I edited the file /etc/pulse/system.pa with the content that says in bluetooth.audio page

#!/usr/bin/pulseaudio -nF
#
# This file is part of PulseAudio.

### Automatically load driver modules depending on the hardware available
.ifexists module-detect.so

### Use the static hardware detection module (for systems that lack udev/hal support)
load-module module-detect
.endif

### Automatically restore the volume of streams and devices
load-module module-stream-restore
load-module module-device-restore
load-module module-card-restore


### Automatically restore the default sink/source when changed by the user
### during runtime
### NOTE: This should be loaded as early as possible so that subsequent modules
### that look up the default sink/source get the right value
# load-module module-default-device-restore

### Bluetooth
load-module module-bluetooth-discover
load-module module-bluetooth-policy

load-module module-zeroconf-publish

### Should be after module-*-restore but before module-*-detect
load-module module-switch-on-port-available

### Automatically move streams to the default sink if the sink they are
### connected to dies, similar for sources
load-module module-rescue-streams

### Make sure we always have a sink around, even if it is a null sink.
load-module module-always-sink

### Honour intended role device property
load-module module-intended-roles

### Automatically suspend sinks/sources that become idle for too long
load-module module-suspend-on-idle

### Enable positioned event sounds
load-module module-position-event-sounds

### Load several protocols
.ifexists module-esound-protocol-unix.so
load-module module-esound-protocol-unix
.endif
load-module module-native-protocol-unix auth-group=pulse-access

### Load the RTP receiver module (also configured via paprefs, see above)
load-module module-rtp-recv

### Load the RTP sender module (also configured via paprefs, see above)
load-module module-null-sink sink_name=rtp format=s16be channels=2 rate=44100 sink_properties="device.description='RTP Multicast Sink'"
load-module module-rtp-send source=rtp.monitor

### Modules to allow autoloading of filters (such as echo cancellation)
### on demand. module-filter-heuristics tries to determine what filters
### make sense, and module-filter-apply does the heavy-lifting of
### loading modules and rerouting streams.
load-module module-filter-heuristics
load-module module-filter-apply

#load-module module-loopback source=bluez_source.AA_BB_CC_DD_EE_FF sink=_name=alsa_output.0.analog-stereo rate=44100 adjust_time=0

However, it doesn't work

It seems than the pulseaudio daemon doesn't start. When I try to start it shows this:

W: [pulseaudio] main.c: Running in system mode, but --disallow-exit not set.
W: [pulseaudio] main.c: Running in system mode, but --disallow-module-loading not set.
N: [pulseaudio] main.c: Running in system mode, forcibly disabling SHM mode.
N: [pulseaudio] main.c: Running in system mode, forcibly disabling exit idle time.
W: [pulseaudio] main.c: OK, so you are running PA in system mode. Please make sure that you actually do want to do that.
W: [pulseaudio] main.c: Please read http://www.freedesktop.org/wiki/Software/PulseAudio/Documentation/User/WhatIsWrongWithSystemWide/ for an explanation why system mode is usually a bad idea.
W: [pulseaudio] module.c: module-detect is deprecated: Please use module-udev-detect instead of module-detect!
W: [pulseaudio] module-detect.c: failed to detect any sound hardware.
E: [pulseaudio] module.c: Failed to load module "module-detect" (argument: ""): initialization failed.
E: [pulseaudio] main.c: Module load failed.
E: [pulseaudio] main.c: Failed to initialize daemon.

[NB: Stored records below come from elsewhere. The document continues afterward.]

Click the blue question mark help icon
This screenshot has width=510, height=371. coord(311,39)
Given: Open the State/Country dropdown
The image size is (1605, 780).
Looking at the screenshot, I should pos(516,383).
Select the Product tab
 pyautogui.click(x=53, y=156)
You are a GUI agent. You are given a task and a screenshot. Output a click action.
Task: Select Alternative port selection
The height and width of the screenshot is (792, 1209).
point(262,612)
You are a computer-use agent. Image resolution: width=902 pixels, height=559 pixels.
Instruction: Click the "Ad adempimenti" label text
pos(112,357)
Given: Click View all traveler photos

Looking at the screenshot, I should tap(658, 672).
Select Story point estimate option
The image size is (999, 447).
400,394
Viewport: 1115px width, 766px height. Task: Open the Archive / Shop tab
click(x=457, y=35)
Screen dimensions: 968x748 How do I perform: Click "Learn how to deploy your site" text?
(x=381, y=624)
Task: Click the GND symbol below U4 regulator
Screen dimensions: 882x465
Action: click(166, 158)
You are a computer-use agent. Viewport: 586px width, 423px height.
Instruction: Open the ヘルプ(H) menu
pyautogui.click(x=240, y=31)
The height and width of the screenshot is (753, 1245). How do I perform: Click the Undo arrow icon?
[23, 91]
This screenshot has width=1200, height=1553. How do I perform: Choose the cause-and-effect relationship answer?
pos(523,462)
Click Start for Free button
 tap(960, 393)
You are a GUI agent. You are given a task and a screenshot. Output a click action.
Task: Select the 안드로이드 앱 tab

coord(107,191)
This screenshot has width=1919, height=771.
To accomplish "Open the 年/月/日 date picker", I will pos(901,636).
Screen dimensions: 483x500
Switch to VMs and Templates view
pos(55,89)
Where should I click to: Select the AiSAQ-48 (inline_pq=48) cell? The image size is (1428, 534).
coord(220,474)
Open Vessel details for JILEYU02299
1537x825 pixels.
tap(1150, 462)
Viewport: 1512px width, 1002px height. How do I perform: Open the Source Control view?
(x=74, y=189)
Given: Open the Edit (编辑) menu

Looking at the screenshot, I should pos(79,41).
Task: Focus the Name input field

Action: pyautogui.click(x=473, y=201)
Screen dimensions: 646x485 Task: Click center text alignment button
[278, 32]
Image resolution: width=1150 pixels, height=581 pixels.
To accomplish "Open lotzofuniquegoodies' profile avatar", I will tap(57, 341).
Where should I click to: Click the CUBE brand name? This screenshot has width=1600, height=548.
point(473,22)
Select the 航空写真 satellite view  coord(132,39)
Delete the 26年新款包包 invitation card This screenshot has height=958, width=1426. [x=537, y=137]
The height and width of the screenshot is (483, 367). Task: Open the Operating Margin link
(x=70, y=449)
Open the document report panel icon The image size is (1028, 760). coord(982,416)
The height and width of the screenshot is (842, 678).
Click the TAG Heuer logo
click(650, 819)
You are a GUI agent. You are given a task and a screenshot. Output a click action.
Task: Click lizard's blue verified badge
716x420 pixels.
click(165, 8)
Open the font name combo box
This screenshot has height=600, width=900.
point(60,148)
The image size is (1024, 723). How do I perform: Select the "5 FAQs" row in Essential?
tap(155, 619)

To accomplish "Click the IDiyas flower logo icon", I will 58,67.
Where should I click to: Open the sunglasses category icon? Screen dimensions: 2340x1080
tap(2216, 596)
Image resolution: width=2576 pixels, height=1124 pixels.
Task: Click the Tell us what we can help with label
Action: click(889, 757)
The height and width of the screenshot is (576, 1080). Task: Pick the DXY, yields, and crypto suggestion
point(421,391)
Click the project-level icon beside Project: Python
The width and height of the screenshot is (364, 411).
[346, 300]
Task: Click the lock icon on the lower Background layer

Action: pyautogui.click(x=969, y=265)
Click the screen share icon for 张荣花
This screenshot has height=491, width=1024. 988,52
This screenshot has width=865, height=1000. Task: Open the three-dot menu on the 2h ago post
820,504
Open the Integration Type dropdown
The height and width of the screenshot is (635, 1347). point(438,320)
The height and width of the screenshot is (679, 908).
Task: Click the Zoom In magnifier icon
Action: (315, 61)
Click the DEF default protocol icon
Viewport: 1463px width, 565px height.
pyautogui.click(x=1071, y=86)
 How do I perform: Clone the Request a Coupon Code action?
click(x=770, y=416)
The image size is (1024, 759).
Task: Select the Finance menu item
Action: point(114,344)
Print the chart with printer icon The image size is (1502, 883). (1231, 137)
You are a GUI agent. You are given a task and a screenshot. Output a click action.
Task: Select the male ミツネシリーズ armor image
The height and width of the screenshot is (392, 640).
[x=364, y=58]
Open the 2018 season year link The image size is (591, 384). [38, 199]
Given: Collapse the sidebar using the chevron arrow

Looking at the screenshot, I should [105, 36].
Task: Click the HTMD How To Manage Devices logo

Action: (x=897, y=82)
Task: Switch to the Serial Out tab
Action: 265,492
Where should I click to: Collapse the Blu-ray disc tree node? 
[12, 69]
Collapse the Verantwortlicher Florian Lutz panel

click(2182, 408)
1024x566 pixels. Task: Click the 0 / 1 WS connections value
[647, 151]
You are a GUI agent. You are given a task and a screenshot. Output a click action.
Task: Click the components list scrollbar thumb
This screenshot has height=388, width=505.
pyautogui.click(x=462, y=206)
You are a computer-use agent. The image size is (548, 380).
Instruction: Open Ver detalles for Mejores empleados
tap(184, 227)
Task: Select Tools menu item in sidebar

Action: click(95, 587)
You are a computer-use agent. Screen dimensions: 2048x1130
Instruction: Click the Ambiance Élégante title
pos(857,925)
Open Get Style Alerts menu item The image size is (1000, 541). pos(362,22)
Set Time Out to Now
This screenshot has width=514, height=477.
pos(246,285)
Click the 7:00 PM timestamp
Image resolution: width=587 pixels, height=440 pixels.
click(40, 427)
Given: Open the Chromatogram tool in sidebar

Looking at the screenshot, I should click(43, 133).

I forgot to mention that the goal is to send some text-to-speech sentences when occurs some triggers

Nobody thought to make this? :innocent:

1 Like

Hi TMT,
after Years I've got it working.

Do you have edited the init script of pulseaudio ? /etc/init.d/pulseaudio

The Wiki Howto [1] is still working for me. Except the /etc/mpd.conf output section.

Therefore you have to pic some steps out of this Howto [2] .

The clue is, to make the pulseaudio visible in the network and connect mpd to it.